Fire consists of hot gases that move upwards. If it were radiant heat,
then the heat would not specifically move away from the source of
gravity. If you aim a butane torch downward, most of the heat will
still go up. If it were radiant heat, then it heat from the torch
would move downward.
What mechanism other than convection would cause the heat to go upward
as opposed to in all directions?
I don't know. What is it?
In the original message you were stating that most of a flame's heat
is radiant. How can that be when most of the heat of a flame goes up?
Thermal radiation does not favor any direction, is simply travels from
hot to cold. Convection, OTOH, causes hot gases to rise and cold gases
to sink. This is why a flame's heat goes up. It's convective heat in
Only in micro/zero-gravity is the majority of the flame's heat
transfer through radiation.
Everyone knows, Heat rises...

| EXTRACTED INFORMATION |
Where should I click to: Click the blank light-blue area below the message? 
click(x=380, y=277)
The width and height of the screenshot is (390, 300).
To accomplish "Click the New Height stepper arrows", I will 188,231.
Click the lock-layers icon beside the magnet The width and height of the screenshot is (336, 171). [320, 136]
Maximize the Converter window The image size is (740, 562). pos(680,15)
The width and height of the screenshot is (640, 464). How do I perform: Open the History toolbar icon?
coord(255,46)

==

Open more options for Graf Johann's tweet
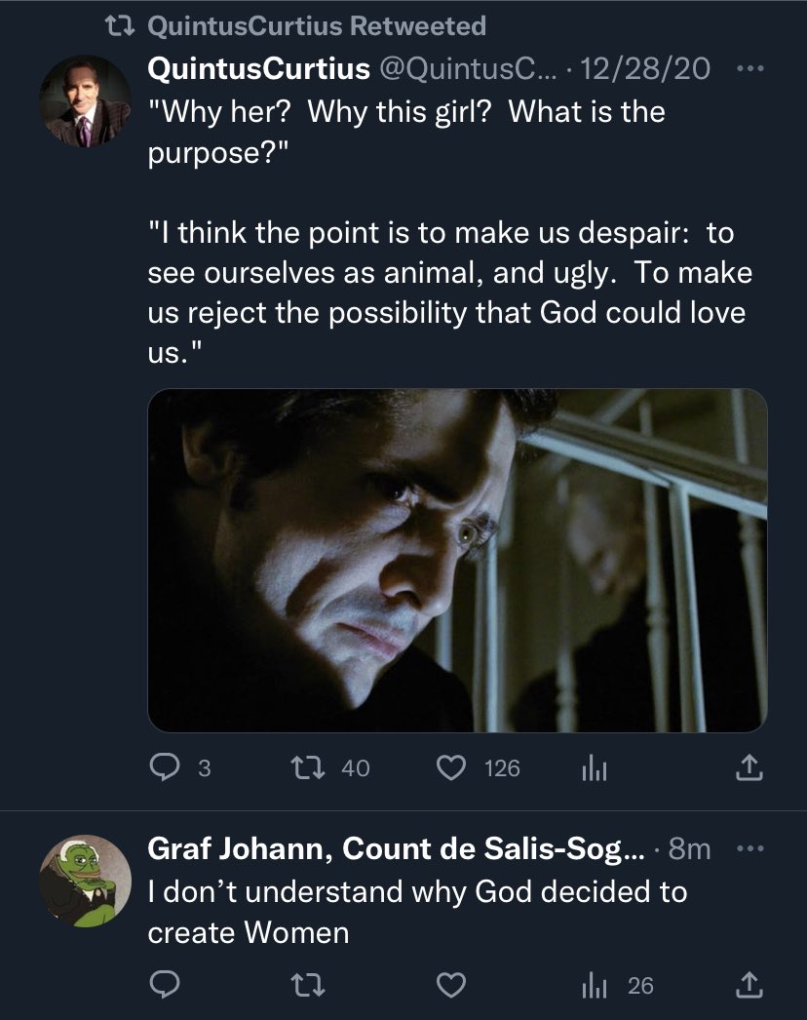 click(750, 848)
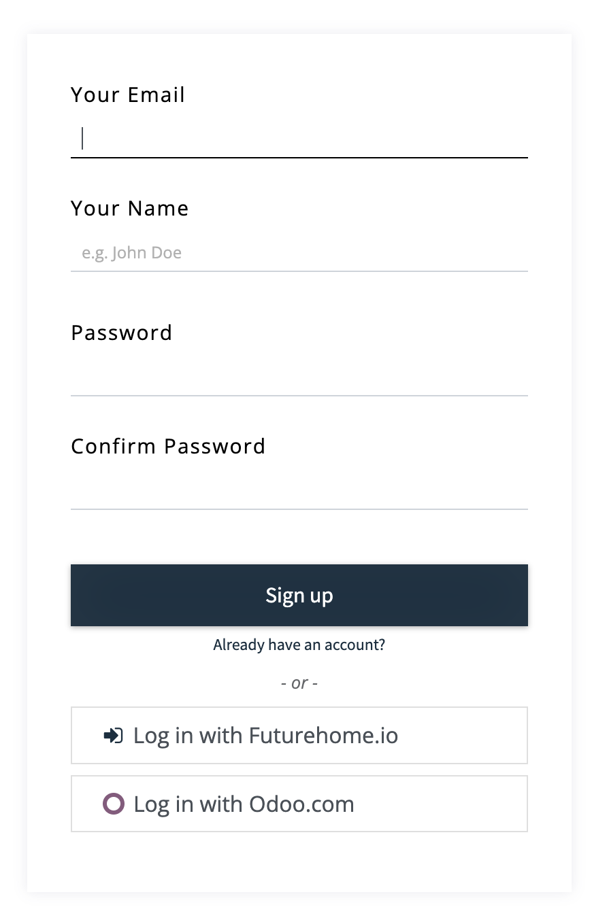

| JOB |
Can you quote the passage on how a flame's heat moves, from "What mechanism other" up to and including "transfer through radiation.", word for word?

| WRITTEN REPLY |
What mechanism other than convection would cause the heat to go upward
as opposed to in all directions?
I don't know. What is it?
In the original message you were stating that most of a flame's heat
is radiant. How can that be when most of the heat of a flame goes up?
Thermal radiation does not favor any direction, is simply travels from
hot to cold. Convection, OTOH, causes hot gases to rise and cold gases
to sink. This is why a flame's heat goes up. It's convective heat in
Only in micro/zero-gravity is the majority of the flame's heat
transfer through radiation.